◆ Try it ◆
From the first line to the last, print the listing exactly.

--------------------

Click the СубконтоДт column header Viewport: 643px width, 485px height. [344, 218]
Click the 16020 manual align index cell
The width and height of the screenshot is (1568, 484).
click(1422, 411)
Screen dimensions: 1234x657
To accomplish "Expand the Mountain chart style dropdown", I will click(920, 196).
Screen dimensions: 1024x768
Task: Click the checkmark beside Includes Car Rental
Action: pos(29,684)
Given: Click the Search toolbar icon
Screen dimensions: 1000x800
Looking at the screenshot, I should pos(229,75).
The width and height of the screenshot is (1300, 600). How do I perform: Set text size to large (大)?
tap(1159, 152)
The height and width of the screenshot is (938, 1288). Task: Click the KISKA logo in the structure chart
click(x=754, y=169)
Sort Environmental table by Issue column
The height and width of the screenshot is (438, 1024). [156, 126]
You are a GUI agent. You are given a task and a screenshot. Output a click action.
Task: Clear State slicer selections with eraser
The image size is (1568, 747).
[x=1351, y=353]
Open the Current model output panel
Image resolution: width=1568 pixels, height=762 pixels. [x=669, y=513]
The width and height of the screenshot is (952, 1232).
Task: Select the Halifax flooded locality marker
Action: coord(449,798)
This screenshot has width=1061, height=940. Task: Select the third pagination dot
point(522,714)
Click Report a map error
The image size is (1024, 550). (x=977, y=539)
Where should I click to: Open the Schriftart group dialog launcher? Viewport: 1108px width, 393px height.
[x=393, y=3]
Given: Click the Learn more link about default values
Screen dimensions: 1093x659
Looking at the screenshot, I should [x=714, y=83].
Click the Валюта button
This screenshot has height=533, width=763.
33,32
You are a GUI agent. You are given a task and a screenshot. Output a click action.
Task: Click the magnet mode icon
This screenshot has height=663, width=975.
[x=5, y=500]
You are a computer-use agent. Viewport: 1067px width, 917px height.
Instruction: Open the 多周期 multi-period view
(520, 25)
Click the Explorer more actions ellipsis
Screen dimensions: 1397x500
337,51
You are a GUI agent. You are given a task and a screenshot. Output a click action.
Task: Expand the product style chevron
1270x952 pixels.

--------------------

◆ Reply to the task ◆
Click the СубконтоДт column header Viewport: 643px width, 485px height. [344, 218]
Click the 16020 manual align index cell
The width and height of the screenshot is (1568, 484).
click(1422, 411)
Screen dimensions: 1234x657
To accomplish "Expand the Mountain chart style dropdown", I will click(920, 196).
Screen dimensions: 1024x768
Task: Click the checkmark beside Includes Car Rental
Action: pos(29,684)
Given: Click the Search toolbar icon
Screen dimensions: 1000x800
Looking at the screenshot, I should pos(229,75).
The width and height of the screenshot is (1300, 600). How do I perform: Set text size to large (大)?
tap(1159, 152)
The height and width of the screenshot is (938, 1288). Task: Click the KISKA logo in the structure chart
click(x=754, y=169)
Sort Environmental table by Issue column
The height and width of the screenshot is (438, 1024). [156, 126]
You are a GUI agent. You are given a task and a screenshot. Output a click action.
Task: Clear State slicer selections with eraser
The image size is (1568, 747).
[x=1351, y=353]
Open the Current model output panel
Image resolution: width=1568 pixels, height=762 pixels. [x=669, y=513]
The width and height of the screenshot is (952, 1232).
Task: Select the Halifax flooded locality marker
Action: coord(449,798)
This screenshot has width=1061, height=940. Task: Select the third pagination dot
point(522,714)
Click Report a map error
The image size is (1024, 550). (x=977, y=539)
Where should I click to: Open the Schriftart group dialog launcher? Viewport: 1108px width, 393px height.
[x=393, y=3]
Given: Click the Learn more link about default values
Screen dimensions: 1093x659
Looking at the screenshot, I should [x=714, y=83].
Click the Валюта button
This screenshot has height=533, width=763.
33,32
You are a GUI agent. You are given a task and a screenshot. Output a click action.
Task: Click the magnet mode icon
This screenshot has height=663, width=975.
[x=5, y=500]
You are a computer-use agent. Viewport: 1067px width, 917px height.
Instruction: Open the 多周期 multi-period view
(520, 25)
Click the Explorer more actions ellipsis
Screen dimensions: 1397x500
337,51
You are a GUI agent. You are given a task and a screenshot. Output a click action.
Task: Expand the product style chevron
1270x952 pixels.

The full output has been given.